■ TASK STATEMENT: Word for word, restate the entries below from their first line through the line that contains "Switch to the Settings tab".

BEGIN SOURCE DATA

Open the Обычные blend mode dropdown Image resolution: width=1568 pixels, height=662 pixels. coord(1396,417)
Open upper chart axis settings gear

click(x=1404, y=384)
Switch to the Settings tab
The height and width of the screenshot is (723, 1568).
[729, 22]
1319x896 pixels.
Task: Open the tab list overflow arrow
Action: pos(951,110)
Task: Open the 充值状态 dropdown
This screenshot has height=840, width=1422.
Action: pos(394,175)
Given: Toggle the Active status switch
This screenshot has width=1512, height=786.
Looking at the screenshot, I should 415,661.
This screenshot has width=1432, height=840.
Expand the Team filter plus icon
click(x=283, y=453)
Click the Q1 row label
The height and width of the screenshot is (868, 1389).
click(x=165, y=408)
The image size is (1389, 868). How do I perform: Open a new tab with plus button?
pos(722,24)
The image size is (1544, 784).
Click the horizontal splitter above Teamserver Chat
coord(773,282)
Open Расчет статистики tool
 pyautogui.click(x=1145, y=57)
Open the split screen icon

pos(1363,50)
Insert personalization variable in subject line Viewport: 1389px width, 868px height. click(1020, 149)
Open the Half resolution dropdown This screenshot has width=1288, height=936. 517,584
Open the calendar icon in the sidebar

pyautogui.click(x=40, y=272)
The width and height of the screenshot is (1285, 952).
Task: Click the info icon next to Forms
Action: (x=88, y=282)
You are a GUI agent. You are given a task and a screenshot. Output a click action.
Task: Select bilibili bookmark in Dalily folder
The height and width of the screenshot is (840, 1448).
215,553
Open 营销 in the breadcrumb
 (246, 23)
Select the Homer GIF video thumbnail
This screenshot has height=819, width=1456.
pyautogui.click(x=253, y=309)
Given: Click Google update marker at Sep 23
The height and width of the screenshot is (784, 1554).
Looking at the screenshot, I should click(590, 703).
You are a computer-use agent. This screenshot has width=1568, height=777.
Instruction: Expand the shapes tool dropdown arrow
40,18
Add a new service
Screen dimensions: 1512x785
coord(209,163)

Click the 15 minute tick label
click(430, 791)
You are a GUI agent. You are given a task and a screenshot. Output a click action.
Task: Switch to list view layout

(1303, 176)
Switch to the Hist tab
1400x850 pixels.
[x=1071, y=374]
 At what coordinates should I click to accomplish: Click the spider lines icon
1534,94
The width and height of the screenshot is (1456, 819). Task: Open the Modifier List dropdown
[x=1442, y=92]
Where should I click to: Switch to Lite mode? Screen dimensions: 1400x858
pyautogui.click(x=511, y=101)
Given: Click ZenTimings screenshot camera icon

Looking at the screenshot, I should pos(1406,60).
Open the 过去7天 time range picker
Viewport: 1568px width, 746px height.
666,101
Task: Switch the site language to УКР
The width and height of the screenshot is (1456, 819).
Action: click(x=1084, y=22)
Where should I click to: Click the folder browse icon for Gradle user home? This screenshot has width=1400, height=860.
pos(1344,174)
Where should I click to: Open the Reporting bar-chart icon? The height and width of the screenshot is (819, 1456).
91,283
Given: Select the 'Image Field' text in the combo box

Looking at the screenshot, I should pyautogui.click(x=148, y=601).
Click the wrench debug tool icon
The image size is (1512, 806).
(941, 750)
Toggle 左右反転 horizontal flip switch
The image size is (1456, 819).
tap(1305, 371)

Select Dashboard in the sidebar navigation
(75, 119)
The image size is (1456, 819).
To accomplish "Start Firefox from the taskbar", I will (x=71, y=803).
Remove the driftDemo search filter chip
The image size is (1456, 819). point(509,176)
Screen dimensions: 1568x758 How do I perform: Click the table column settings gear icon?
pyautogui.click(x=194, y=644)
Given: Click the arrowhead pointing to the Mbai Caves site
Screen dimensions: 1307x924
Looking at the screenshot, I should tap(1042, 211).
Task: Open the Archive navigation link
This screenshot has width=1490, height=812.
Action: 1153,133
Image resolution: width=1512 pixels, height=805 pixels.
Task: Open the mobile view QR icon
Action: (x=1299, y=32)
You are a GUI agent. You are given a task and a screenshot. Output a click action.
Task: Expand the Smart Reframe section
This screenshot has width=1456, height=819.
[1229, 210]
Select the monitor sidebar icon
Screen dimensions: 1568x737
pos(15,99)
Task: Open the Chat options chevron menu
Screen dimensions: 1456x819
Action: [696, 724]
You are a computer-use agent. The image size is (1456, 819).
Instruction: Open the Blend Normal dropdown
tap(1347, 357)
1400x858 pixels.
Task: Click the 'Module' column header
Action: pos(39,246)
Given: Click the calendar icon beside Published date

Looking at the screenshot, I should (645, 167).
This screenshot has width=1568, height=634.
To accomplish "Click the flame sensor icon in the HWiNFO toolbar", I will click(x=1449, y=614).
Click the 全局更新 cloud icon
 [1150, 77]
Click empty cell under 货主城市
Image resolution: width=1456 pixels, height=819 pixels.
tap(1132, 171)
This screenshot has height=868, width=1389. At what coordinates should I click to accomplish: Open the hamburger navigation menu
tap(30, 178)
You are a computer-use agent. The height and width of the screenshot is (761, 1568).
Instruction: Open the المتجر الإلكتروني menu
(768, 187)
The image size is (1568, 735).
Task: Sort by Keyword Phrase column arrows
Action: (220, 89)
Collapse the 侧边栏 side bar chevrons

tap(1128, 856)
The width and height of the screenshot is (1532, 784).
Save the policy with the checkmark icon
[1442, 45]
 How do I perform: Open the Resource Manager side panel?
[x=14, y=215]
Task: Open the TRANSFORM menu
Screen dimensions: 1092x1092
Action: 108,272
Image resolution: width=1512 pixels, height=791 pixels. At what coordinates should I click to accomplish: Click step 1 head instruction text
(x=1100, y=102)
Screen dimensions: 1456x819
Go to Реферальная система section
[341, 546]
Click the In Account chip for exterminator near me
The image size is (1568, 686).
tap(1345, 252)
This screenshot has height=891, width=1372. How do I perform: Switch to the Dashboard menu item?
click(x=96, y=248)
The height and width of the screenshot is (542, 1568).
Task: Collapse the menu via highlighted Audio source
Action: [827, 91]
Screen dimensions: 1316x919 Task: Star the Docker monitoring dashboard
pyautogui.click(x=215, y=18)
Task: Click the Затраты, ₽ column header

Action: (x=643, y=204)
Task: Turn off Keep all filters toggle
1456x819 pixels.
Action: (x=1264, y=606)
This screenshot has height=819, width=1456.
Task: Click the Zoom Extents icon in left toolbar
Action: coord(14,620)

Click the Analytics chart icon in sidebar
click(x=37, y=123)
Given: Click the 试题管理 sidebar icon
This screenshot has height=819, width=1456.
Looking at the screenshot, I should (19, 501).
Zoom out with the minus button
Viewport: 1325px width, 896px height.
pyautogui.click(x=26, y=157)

END SOURCE DATA

■ OUTPUT OF THE TASK:
Open the Обычные blend mode dropdown Image resolution: width=1568 pixels, height=662 pixels. coord(1396,417)
Open upper chart axis settings gear

click(x=1404, y=384)
Switch to the Settings tab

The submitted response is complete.